**Passage to read:**
◆ ◆ ◆ ◆
Type: 3 Days WFH and 2 Days WFO
Location: Bangalore
Notice-period: Immediate/15 days
Budget: As per Company Norms
Technology: IT
Responsibilities:
- Studying, transforming, and converting data science prototypes
- Deploying models to production
- Training and retraining models as needed
- Analyzing the ML algorithms that could be used to solve a given problem and ranking them by their respective scores
- Analyzing the errors of the model and designing strategies to overcome them
- Identifying differences in data distribution that could affect model performance in real-world situations
- Performing statistical analysis and using results to improve models
- Supervising the data acquisition process if more data is needed
- Defining data augmentation pipelines
- Defining the pre-processing or feature engineering to be done on a given dataset
- To extend and enrich existing ML frameworks and libraries
- Understanding when the findings can be applied to business decisions
- Documenting machine learning processes
Basic requirements:
- 4+ years of IT experience in which at least 2+ years of relevant experience primarily in converting data science prototypes and deploying models to production
- Proficiency with Python and machine learning libraries such as scikit-learn, matplotlib, seaborn and pandas
- Knowledge of Big Data frameworks like Hadoop, Spark, Pig, Hive, Flume, etc
- Experience in working with ML frameworks like TensorFlow, Keras, OpenCV
- Strong written and verbal communications
- Excellent interpersonal and collaboration skills.
◆ ◆ ◆ ◆
**Given entries:**
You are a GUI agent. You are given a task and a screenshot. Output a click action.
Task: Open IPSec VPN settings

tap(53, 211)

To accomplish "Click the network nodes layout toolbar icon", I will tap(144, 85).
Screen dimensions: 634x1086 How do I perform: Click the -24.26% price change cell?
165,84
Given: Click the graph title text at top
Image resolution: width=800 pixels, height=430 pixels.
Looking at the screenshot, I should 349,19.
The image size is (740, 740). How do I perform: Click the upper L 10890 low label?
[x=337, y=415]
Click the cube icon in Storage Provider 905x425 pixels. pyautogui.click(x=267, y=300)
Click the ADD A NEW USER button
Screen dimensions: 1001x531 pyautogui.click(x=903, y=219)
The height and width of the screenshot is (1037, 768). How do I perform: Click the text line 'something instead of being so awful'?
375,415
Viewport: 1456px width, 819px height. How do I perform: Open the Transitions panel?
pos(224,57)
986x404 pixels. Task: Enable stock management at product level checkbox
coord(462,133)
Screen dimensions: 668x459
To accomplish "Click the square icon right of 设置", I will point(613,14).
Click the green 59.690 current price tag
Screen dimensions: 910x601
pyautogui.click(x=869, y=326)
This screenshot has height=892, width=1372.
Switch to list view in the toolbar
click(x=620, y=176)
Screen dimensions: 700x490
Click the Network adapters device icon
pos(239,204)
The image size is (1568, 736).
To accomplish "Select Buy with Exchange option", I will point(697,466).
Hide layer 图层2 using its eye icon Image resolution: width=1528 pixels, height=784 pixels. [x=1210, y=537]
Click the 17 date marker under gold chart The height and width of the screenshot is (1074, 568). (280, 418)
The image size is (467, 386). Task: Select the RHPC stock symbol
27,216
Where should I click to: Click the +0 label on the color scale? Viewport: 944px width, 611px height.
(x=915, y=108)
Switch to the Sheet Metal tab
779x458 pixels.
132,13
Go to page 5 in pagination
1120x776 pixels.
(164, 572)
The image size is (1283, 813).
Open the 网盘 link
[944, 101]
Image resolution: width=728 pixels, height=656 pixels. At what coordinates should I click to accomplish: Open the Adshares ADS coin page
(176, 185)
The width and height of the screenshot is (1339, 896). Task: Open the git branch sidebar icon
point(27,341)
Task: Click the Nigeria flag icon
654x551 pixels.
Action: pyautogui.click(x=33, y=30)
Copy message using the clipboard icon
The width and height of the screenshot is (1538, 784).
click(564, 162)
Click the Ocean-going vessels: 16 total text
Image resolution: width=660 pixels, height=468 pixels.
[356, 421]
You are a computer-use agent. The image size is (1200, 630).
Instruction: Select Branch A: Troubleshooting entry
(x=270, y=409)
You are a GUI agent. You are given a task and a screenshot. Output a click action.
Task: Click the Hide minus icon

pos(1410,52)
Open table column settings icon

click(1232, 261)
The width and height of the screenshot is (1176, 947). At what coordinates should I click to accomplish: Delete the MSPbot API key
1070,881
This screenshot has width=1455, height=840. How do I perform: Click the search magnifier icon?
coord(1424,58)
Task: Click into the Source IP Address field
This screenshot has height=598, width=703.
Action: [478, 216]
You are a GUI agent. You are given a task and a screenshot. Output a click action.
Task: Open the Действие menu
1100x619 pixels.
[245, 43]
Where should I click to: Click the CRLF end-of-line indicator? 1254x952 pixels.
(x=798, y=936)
◆ ◆ ◆ ◆
**Direction:**
Retype the whole machine learning job posting word for word. The records aren't needed for this.

**The completed task:**
Type: 3 Days WFH and 2 Days WFO
Location: Bangalore
Notice-period: Immediate/15 days
Budget: As per Company Norms
Technology: IT
Responsibilities:
- Studying, transforming, and converting data science prototypes
- Deploying models to production
- Training and retraining models as needed
- Analyzing the ML algorithms that could be used to solve a given problem and ranking them by their respective scores
- Analyzing the errors of the model and designing strategies to overcome them
- Identifying differences in data distribution that could affect model performance in real-world situations
- Performing statistical analysis and using results to improve models
- Supervising the data acquisition process if more data is needed
- Defining data augmentation pipelines
- Defining the pre-processing or feature engineering to be done on a given dataset
- To extend and enrich existing ML frameworks and libraries
- Understanding when the findings can be applied to business decisions
- Documenting machine learning processes
Basic requirements:
- 4+ years of IT experience in which at least 2+ years of relevant experience primarily in converting data science prototypes and deploying models to production
- Proficiency with Python and machine learning libraries such as scikit-learn, matplotlib, seaborn and pandas
- Knowledge of Big Data frameworks like Hadoop, Spark, Pig, Hive, Flume, etc
- Experience in working with ML frameworks like TensorFlow, Keras, OpenCV
- Strong written and verbal communications
- Excellent interpersonal and collaboration skills.